Title: Hydrogel Matrix to Support Stem Cell Survival After Brain Transplantation in Stroke
Description:
Stroke is a leading cause of adult disability.
Stem/progenitor cell transplantation improves recovery after stroke in rodent models.
These studies have 2 main limitations to clinical translation.
First, most of the cells in stem/progenitor transplants die after brain transplantation.
Second, intraparenchymal approaches target transplants to normal brain adjacent to the stroke, which is the site of the most extensive natural recovery in humans.
Transplantation may damage this tissue.
The stroke cavity provides an ideal target for transplantation because it is a compartmentalized region of necrosis, can accept a high volume transplant without tissue damage, and lies directly adjacent to the most plastic brain area in stroke.
However, direct transplantation into the stroke cavity has caused massive death in the transplant.
To overcome these limitations, the authors tested stem/progenitor transplants within a specific biopolymer hydrogel matrix to create a favorable environment for transplantation into the infarct cavity after stroke, and they tested this in comparison to stem cell injection without hydrogel support.

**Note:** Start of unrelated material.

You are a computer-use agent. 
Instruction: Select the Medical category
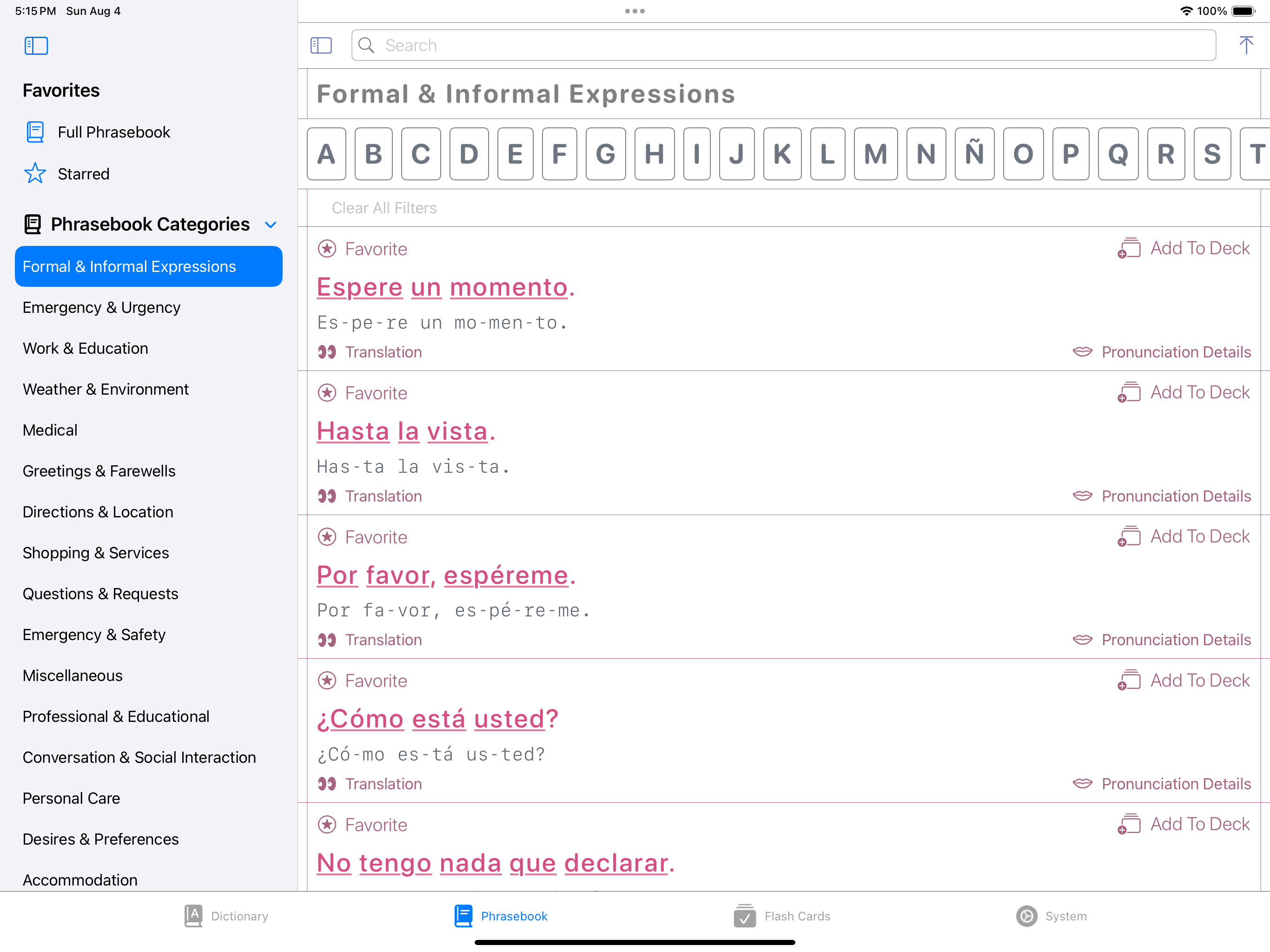50,430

A biopolymer hydrogel composed of cross-linked hyaluronan and heparin sulfate significantly promoted the survival of 2 different neural progenitor cell lines in vitro in conditions of stress and in vivo into the infarct cavity.
Quantitative analysis of the transplant and surrounding tissue indicates diminished inflammatory infiltration of the graft with the hydrogel transplant.
This result indicates that altering the local environment in stem cell transplantation enhances survival and diminishes cell stress.
Stem cell transplantation into the infarct cavity within a pro-survival hydrogel matrix may provide a translational therapy for stroke recovery.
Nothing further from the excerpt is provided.